Registros de localização de elementos:
_____

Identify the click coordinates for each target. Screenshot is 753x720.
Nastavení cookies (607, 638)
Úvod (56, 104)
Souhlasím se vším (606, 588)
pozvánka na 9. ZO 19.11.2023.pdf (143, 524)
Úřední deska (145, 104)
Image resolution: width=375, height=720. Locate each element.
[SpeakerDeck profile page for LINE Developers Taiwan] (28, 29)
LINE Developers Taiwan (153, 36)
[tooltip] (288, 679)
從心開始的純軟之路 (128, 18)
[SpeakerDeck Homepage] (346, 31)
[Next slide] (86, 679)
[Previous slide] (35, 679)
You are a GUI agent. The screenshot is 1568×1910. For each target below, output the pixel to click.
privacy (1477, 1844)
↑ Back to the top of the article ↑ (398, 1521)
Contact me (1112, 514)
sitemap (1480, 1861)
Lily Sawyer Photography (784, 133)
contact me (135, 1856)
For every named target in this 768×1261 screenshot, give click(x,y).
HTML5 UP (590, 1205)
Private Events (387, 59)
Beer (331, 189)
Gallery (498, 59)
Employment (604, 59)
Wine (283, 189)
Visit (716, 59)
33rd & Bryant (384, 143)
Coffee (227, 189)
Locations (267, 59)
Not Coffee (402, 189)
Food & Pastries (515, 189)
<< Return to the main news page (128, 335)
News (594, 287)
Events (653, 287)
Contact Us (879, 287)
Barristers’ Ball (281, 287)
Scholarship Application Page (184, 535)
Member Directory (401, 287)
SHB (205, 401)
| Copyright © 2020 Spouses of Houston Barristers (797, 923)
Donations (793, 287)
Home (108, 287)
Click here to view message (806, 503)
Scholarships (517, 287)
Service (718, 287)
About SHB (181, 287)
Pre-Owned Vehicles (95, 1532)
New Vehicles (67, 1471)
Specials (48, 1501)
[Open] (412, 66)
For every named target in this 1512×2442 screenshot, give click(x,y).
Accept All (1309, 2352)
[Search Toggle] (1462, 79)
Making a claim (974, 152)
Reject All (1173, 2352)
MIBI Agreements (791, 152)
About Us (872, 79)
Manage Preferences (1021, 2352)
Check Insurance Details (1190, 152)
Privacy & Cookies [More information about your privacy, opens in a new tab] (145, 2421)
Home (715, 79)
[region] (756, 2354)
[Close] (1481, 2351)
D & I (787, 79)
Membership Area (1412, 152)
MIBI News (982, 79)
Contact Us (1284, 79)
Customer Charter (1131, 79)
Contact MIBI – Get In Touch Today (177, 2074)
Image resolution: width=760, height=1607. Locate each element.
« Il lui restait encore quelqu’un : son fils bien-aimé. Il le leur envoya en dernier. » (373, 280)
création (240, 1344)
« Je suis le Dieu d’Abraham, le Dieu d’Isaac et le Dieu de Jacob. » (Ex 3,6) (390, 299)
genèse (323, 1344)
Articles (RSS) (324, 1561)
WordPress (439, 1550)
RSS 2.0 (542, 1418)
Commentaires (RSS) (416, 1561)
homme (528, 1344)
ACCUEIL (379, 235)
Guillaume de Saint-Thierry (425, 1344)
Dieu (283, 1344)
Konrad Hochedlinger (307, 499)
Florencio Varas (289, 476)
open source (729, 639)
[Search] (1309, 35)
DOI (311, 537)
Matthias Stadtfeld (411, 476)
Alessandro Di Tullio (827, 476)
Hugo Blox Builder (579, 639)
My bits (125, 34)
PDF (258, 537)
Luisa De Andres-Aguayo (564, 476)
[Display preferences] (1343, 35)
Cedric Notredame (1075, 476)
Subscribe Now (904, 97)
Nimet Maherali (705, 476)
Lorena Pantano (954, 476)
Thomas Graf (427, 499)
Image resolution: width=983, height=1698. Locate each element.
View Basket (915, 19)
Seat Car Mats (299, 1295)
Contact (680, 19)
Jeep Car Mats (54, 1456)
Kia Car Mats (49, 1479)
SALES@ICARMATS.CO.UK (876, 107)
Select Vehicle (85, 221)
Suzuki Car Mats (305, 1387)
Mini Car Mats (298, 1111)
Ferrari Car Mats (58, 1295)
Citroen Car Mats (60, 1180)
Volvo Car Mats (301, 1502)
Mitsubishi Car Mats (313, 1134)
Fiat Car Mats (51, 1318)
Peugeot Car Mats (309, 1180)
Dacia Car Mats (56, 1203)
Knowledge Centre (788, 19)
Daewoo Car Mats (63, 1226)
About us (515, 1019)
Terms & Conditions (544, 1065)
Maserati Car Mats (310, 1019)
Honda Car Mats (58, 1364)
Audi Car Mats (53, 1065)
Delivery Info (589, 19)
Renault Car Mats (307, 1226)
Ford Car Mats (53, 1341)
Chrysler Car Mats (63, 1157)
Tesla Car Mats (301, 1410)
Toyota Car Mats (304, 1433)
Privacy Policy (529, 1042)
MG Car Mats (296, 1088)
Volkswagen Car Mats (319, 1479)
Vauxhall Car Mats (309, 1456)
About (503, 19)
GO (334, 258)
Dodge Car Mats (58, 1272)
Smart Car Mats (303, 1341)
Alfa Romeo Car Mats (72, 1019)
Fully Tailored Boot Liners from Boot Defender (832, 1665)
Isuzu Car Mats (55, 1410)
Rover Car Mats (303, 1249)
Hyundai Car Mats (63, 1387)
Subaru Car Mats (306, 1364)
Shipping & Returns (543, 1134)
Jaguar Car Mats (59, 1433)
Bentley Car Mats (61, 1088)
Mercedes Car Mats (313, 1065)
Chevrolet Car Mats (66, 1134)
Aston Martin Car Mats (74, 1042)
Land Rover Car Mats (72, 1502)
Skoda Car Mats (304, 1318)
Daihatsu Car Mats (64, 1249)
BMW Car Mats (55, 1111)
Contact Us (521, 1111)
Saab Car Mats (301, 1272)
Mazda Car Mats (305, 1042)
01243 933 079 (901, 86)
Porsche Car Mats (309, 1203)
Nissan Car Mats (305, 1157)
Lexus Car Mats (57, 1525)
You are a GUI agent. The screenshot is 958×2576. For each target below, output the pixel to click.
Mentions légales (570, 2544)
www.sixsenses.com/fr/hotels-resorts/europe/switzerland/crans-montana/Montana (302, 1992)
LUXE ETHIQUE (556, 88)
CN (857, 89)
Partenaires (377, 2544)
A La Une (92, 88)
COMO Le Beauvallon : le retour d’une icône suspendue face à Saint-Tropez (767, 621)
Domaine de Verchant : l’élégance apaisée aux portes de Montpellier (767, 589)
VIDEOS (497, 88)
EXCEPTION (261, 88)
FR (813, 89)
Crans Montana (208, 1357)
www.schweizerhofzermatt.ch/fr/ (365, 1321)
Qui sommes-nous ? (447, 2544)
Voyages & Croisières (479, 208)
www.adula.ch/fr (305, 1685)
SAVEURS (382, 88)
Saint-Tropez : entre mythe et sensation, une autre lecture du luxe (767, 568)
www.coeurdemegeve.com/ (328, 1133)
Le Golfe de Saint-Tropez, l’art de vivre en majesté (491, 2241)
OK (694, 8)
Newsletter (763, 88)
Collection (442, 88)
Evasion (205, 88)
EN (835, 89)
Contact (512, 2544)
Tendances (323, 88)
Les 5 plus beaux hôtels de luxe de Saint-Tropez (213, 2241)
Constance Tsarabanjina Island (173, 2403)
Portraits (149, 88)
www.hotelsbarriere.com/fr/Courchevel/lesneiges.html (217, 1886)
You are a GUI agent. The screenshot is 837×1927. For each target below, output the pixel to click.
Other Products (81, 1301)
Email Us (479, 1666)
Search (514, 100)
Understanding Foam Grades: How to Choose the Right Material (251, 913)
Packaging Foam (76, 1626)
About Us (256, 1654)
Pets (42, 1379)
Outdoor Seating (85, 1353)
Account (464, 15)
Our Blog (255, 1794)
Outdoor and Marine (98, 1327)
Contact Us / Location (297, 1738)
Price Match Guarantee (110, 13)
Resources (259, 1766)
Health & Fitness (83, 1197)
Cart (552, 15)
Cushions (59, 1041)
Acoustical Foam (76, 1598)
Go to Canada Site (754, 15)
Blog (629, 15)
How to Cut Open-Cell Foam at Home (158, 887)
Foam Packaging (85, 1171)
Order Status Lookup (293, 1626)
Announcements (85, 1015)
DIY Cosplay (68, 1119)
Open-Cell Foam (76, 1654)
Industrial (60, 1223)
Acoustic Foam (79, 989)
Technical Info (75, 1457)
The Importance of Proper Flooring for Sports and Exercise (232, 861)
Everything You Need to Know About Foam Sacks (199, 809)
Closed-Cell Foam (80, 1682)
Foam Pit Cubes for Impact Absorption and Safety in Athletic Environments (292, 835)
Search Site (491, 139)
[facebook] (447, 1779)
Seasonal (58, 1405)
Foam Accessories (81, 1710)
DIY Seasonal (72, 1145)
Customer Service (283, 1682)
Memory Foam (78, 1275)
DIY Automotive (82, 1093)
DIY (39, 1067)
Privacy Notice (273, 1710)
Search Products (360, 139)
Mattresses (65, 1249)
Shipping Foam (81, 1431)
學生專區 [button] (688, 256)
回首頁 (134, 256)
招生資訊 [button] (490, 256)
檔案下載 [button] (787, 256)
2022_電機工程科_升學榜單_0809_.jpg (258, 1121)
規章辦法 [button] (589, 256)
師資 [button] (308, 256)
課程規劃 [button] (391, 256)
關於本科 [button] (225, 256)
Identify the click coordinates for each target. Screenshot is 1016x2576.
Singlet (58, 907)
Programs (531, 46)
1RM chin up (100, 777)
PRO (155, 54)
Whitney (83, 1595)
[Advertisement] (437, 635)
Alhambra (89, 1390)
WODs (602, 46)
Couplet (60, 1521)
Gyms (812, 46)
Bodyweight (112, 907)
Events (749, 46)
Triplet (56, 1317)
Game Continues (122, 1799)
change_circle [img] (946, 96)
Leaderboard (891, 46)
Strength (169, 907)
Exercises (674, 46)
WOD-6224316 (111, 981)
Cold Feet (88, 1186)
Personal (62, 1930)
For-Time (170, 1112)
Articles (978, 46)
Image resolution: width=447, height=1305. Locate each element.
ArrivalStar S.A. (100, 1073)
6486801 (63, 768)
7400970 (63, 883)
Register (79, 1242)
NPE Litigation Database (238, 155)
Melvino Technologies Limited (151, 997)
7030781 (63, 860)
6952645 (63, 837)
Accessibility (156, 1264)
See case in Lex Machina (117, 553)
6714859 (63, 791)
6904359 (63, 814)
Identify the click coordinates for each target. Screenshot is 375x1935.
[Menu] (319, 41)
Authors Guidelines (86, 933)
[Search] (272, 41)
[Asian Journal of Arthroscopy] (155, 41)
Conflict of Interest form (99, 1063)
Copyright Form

_____

[ENUNCIADO DA TAREFA]:
Redimensione os dados entre as linhas que contêm "Lexus Car Mats (57, 1525)" e "COMO Le Beauvallon", inclusive. Reescreva todas essas linhas, sem omitir as de instrução, multiplicando por 1,2 apenas as coordenadas das respostas e arredondando cada valor para o número inteiro mais próximo, com meias unidades para cima.

[RESPOSTA DA TAREFA]:
Lexus Car Mats (68, 1830)
You are a GUI agent. The screenshot is 958×2576. For each target below, output the pixel to click.
Mentions légales (684, 3053)
www.sixsenses.com/fr/hotels-resorts/europe/switzerland/crans-montana/Montana (362, 2390)
LUXE ETHIQUE (667, 106)
CN (1028, 107)
Partenaires (452, 3053)
A La Une (110, 106)
COMO Le Beauvallon : le retour d’une icône suspendue face à Saint-Tropez (920, 745)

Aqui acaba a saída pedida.